PROBLEM. Looking at the entries underneath, work out how many lines contain "title". Write only that number.

DATA UNDER STUDY.
_ _ _ _

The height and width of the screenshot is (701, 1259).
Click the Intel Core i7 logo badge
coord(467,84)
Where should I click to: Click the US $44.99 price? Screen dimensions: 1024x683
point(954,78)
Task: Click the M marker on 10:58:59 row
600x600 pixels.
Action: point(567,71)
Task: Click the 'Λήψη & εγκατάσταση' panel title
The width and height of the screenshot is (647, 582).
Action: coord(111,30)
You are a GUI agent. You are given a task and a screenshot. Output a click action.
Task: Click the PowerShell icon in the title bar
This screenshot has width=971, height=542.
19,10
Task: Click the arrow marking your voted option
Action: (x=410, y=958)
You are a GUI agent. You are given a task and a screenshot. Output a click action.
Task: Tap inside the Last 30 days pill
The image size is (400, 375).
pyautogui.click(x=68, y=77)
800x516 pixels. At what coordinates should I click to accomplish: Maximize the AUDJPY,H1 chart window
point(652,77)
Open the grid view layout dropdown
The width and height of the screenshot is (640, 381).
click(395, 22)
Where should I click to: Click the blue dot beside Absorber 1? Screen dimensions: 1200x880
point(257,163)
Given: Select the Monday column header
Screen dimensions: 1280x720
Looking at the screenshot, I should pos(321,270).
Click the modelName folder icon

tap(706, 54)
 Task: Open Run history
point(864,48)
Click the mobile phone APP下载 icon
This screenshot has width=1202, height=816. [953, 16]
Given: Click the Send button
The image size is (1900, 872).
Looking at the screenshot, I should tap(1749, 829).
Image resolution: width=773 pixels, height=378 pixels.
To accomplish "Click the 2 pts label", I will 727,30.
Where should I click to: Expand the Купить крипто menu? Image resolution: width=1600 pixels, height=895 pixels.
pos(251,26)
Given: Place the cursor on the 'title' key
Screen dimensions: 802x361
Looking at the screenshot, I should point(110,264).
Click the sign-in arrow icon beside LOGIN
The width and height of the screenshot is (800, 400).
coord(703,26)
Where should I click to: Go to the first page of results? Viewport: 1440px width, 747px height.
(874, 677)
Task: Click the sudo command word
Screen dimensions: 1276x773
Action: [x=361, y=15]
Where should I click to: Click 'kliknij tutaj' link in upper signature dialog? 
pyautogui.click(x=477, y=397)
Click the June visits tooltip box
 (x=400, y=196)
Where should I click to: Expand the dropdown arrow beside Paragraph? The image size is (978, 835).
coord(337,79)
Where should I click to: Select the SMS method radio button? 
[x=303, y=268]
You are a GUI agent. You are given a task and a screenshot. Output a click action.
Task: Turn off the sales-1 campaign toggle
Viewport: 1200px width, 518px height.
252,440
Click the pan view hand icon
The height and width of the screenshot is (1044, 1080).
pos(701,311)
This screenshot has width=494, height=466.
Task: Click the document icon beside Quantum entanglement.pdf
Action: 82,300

_ _ _ _

RESPONSE AREA. 3